= CONSEGNA 1 =
Trascriva come elenco numerato le righe dell'elenco riportato più in basso, dopo il brano, omettendo le righe vuote.

= BRANO PROPOSTO =
No, no. Il “razzismo” di cui mi macchio è ben altra cosa. Una scelta, direi. Pensata. Analizzata. Scelta. Indossata e assorbita fin nel nucleo di ognuna delle cellule del mio indomito organismo.

Sono razzista, per esempio, nel rispetto del ricordo delle centinaia di migliaia di meridionali, massacrati dai soldati sabaudi e dai garibaldini di cavour e della sua lurida massoneria, caduti per dare vita a questa mia Italia in cui il rosso della bandiera è sangue giovane e innocente immolato alla Patria (sbagliata); il bianco è segno della mancanza di coscienza di presunti padri della patria, guidati solo dall’avidità di potere e di denaro sonante; il verde è la bile che schiuma dall’anima di ognuno di noi al pensiero che tutta quella farsa sia accaduta veramente.

= CONSEGNA 2 =
Secondo il brano proposto, di che cosa è segno il bianco della bandiera?

= ELENCO FORNITO =
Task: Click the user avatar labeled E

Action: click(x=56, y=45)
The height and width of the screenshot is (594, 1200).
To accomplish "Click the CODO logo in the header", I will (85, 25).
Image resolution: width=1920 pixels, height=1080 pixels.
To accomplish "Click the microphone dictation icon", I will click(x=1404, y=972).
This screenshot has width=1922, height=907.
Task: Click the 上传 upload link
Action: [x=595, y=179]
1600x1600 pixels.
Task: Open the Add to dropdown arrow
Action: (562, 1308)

= SOLUZIONE 1 =
1. Task: Click the user avatar labeled E
2. Action: click(x=56, y=45)
3. The height and width of the screenshot is (594, 1200).
4. To accomplish "Click the CODO logo in the header", I will (85, 25).
5. Image resolution: width=1920 pixels, height=1080 pixels.
6. To accomplish "Click the microphone dictation icon", I will click(x=1404, y=972).
7. This screenshot has width=1922, height=907.
8. Task: Click the 上传 upload link
9. Action: [x=595, y=179]
10. 1600x1600 pixels.
11. Task: Open the Add to dropdown arrow
12. Action: (562, 1308)

= SOLUZIONE 2 =
Il bianco è segno della mancanza di coscienza di presunti padri della patria, guidati solo dall'avidità di potere e di denaro sonante.